Are You Brave Enough to Try Cicada Cracker Jack or Egg Rolls? Chicago Chefs Have Cooked Up Crunchy Cicada Snacks

Maggie Hennessy
An image collage of a bowl of Cicada Cracker Jack and Chef Rafa Esparza
Chef Rafa Esparza created a recipe for Cicada Cracker Jack. Credit: Maggie Hennessy for WTTW

Get more recipes, food news, and stories by signing up for our Deep Dish newsletter.
Learn more about cicadas at wttw.com/cicadas.

FAFO’s chef and partner Rafa Esparza knew – maybe begrudgingly so – that owning a restaurant whose acronym name stands for F--k Around, Find Out all but required him to make a dish with cicadas once hordes of the insects tunneled up to the surface after 17 long years feeding on tree root sap in the inky darkness beneath northern Illinois.

“People were asking if we were going to do something,” says Esparza, who partners with chefs Anthony Baier and Katharine Urso on the nighttime popup at Moneygun in the West Loop. Not for nothing, either, as FAFO and its creative chefs have dreamt up such oddball delights as Malört grilled cheese and blue-tinted deviled eggs topped with crispy ants.

“People who know me for being me expect that I’m going to act up a little,” Esparza says. “But honestly that’s one of those things where I’ll only do it if I think it can be tasty. Weird or odd is a bonus.”

I was one such voice in this goading chorus, convinced FAFO could make something delicious from these red-eyed bugs the size of human toes – or tater tots, depending on how you see them. In fact, I made a habit out of pestering local chefs as this historic co-emergence of two regional cicada broods drew nearer.

“Technically, cicadas are a local ingredient,” I baited John Dahlstrom, executive chef of the steadfastly Midwestern West Town restaurant, Nettare, while having dinner there in early May. Dahlstrom has a penchant for cooking with alternative animal parts like beef hearts and pigs heads.

“I wonder if they’d be good in an egg roll,” he mused.

A few weeks later, he messaged me with his intentions to do just that. Esparza, meanwhile, briefly debated candying the cicadas and putting them on a salad. Neither chef seemed particularly motivated to put them on the menu, however.
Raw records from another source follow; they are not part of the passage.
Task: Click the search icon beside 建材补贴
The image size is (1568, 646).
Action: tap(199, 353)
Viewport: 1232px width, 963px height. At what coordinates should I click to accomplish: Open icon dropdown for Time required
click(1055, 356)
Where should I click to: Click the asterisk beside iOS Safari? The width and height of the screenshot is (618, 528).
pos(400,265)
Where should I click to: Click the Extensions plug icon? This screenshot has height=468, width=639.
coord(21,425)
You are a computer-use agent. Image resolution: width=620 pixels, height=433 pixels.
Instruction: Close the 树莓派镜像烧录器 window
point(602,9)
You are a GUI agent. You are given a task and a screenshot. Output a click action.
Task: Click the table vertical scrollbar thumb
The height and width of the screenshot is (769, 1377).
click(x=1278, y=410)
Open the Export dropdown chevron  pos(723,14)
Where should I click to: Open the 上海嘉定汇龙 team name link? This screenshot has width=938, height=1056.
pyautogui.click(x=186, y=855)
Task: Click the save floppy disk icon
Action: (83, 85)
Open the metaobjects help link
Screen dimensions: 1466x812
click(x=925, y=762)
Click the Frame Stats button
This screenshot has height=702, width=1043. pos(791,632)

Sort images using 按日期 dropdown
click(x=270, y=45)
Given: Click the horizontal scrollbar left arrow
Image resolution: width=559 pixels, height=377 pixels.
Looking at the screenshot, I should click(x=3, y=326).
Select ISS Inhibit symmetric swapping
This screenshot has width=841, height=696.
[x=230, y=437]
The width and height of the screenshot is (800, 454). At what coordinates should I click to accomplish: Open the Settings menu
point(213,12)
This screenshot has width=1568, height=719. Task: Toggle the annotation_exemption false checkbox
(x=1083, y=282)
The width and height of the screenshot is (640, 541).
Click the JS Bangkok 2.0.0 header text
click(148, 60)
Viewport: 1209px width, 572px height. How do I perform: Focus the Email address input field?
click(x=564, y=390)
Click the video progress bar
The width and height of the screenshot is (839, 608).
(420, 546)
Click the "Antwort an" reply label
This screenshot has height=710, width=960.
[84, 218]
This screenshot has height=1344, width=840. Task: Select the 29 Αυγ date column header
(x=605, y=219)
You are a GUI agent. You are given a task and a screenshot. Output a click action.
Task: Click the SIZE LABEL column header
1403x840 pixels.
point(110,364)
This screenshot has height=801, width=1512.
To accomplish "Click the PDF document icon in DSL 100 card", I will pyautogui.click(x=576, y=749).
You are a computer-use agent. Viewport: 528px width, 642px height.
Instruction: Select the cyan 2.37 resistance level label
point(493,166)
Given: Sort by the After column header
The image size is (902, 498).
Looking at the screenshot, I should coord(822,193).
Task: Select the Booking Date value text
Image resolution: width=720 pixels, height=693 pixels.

Lobsters’ (Very) Distant Cousins

North Americans have been known to largely recoil from and sensationalize the notion of eating insects – considering them an end-of-the-world rather than everyday ingredient, as they’re seen by billions of people worldwide. Yet for Midwesterners, cicadas and their buzzing songs are as much a fixture of summertime as baseball in the park and the cheery tune of the ice cream truck – if perhaps a bit less, ahem, wholesome to behold to some.

Cicadas are arthropods and very distant insect cousins of shellfish like lobster and shrimp. In food-focused coverage of the mass co-emergence, I’ve seen their connection to the more luxurious crustaceans played up quite a bit, both to entice shellfish lovers and to warn people with shellfish allergies to avoid them, as the Food and Drug Administration has done.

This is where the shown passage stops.